Schultz released his book a year after transitioning from Starbucks CEO to executive chairman in order to shift “his full-time focus to the company’s social impact initiatives.”

Recently making headlines for considering a run for president as a “centrist independent,” Schultz told the crowd at ASU that we are in a fragile time in American history.

“Regardless of party, geography, upbringing, we can all agree that there’s something not quite right and what is it?” he asked. “It’s the fact that, for some reason, there’s division and divisiveness in the country and there’s so much hatred and fear.”

He attributes his dedication to the country’s ideals to his upbringing.

According to Schultz, he is proof of the American Dream by being able to get out of his home in a public housing project of Brooklyn, New York.

“There was chaos, there was trauma, there was rage,” he remembered. “I did have a gift and the gift was not an inheritance of money, it was the fact that my mother [had] this belief in America. I think if it wasn’t for her, I was not going to be able to escape what happened in my daily life.”

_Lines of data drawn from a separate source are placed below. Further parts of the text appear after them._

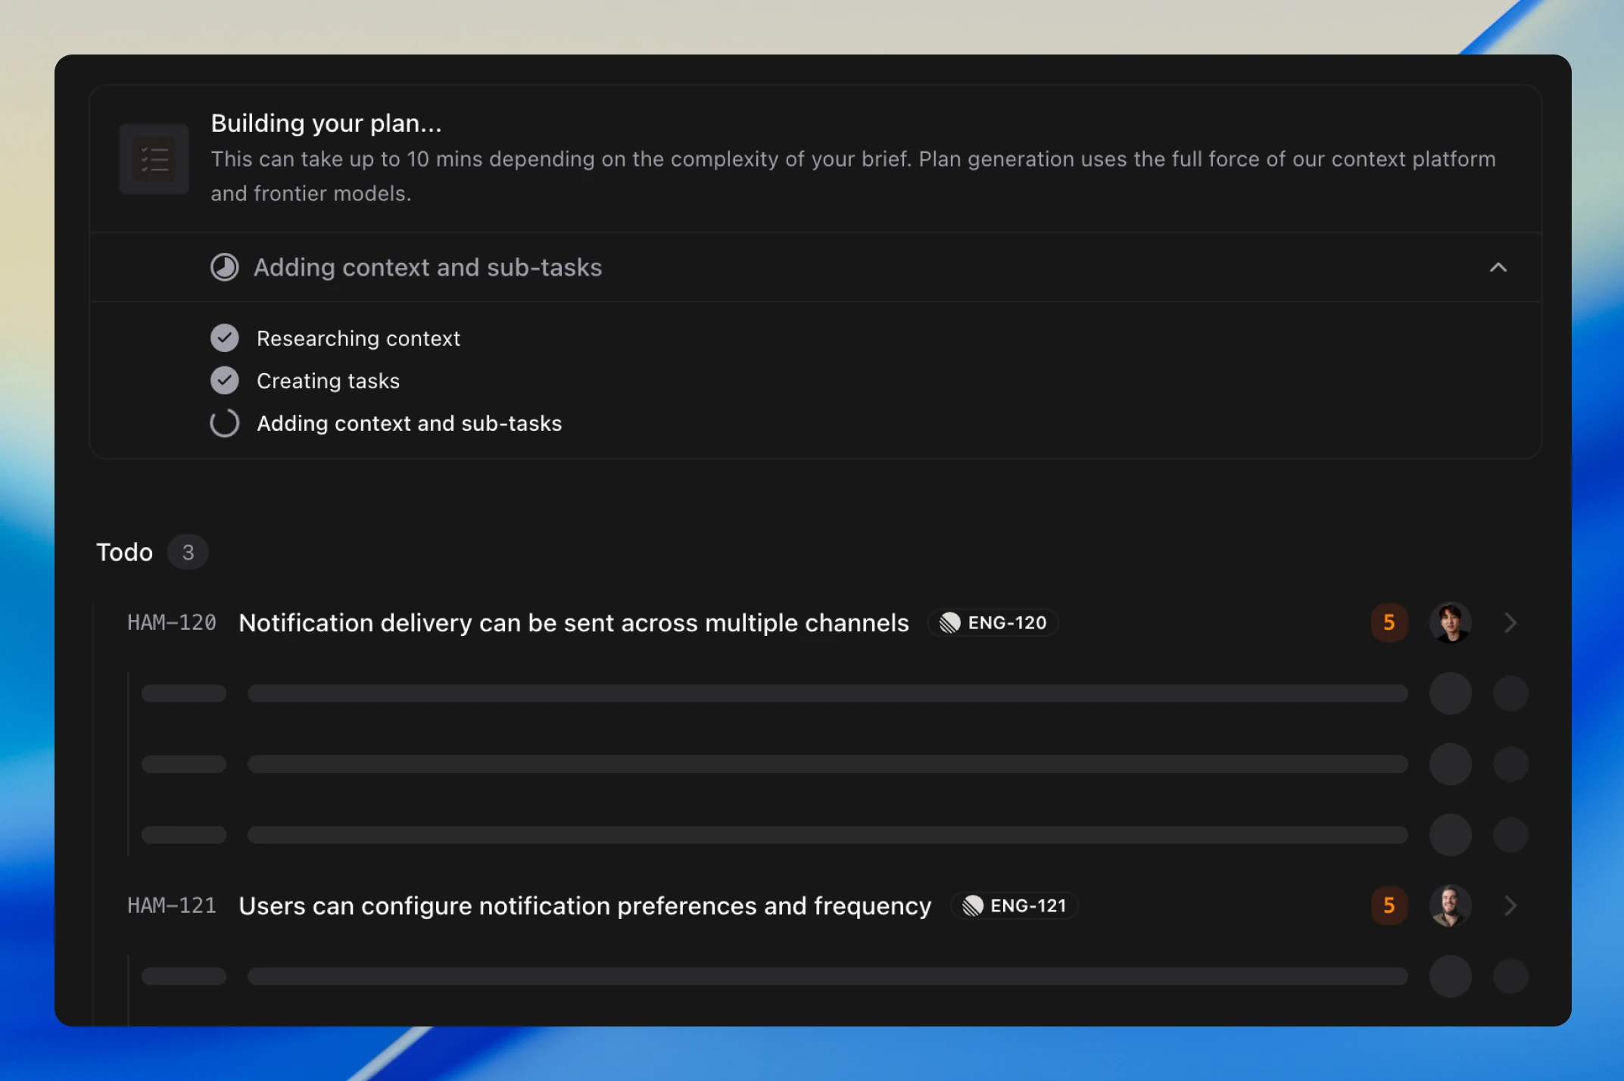Expand HAM-120 task with right chevron
The width and height of the screenshot is (1624, 1081).
(x=1510, y=623)
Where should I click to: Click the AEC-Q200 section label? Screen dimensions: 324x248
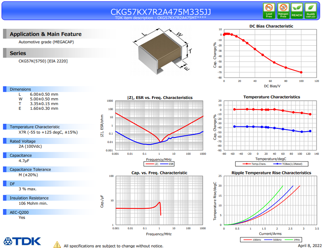click(19, 212)
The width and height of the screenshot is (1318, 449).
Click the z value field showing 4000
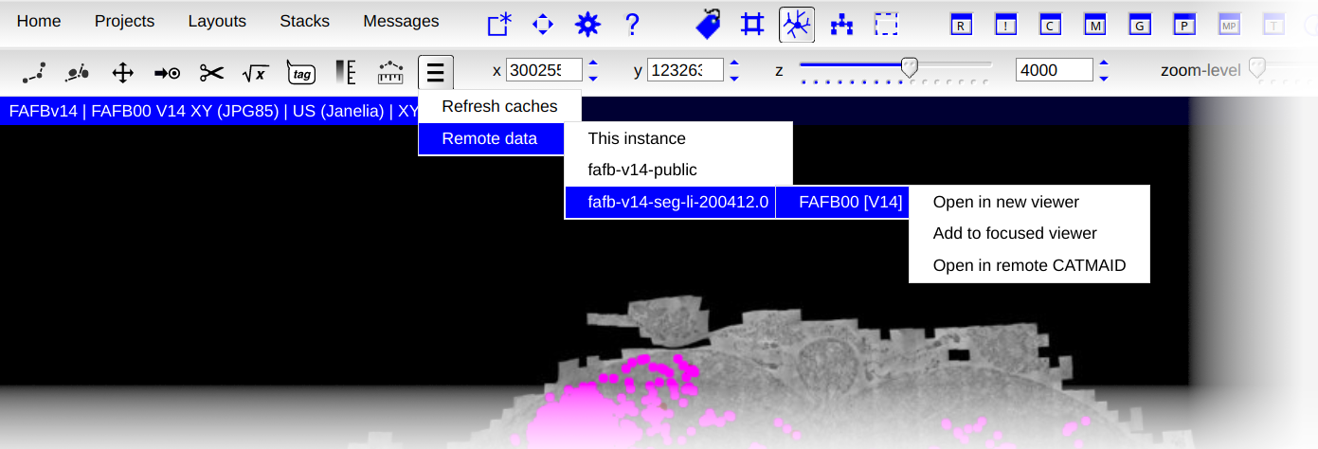pos(1054,70)
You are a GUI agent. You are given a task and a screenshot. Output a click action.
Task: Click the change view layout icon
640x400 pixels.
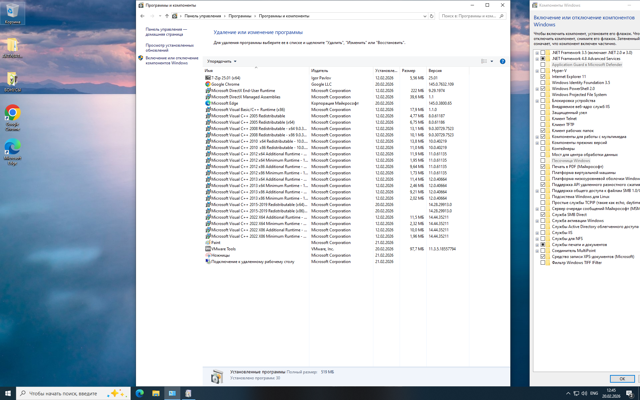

After graduating from college, he got a job as a door-to-door salesman. Eventually working his way up until he was an employee at a European company that made housewares. One of the company’s customers was “a small coffee company in Seattle, Washington, named Starbucks.”

Schultz then became Starbucks’s head of marketing and moved to Seattle.

“In 1983, I was on a business trip to Italy when I walked into an Italian café and tasted my very first espresso. I was captivated by the beverage, the barista who prepared it and the romance of the café atmosphere,” he wrote. “At the time Starbucks stores only sold whole bean coffee and had no seating. I had a vision of creating specialty coffee stores that integrated the romance of espresso and provided a place for community.”

His trip led him to leave Starbucks and open his own specialty coffee store, Il Giornale, when the owner of Starbucks came to Schultz offering to sell him the company.

Schultz approached being CEO with compassion, saying “love, humanity, compassion, [and] empathy” were needed when building a company based on people.

Starbucks was one of the first companies in the U.S. to give all its employees – including part-time – health insurance; to give stock ownership to all its employees – called “Bean Stock” –; and partnered with ASU for the Starbucks College Achievement Plan, a first-of-its-kind program that gave employees a tuition-free college education.

According to Schultz, by spring of 2019, more than 3,000 Starbucks employees will have graduated.

“I’m better today, not because of my success. I’m better today because of what I’ve learned along the way,” he said. “The importance of recognizing that we must pay it forward, every one of us has an opportunity to advance and help one person. Just think about what we could do if we did that every day and were not as divisive, and there wasn’t so much hate and fear.”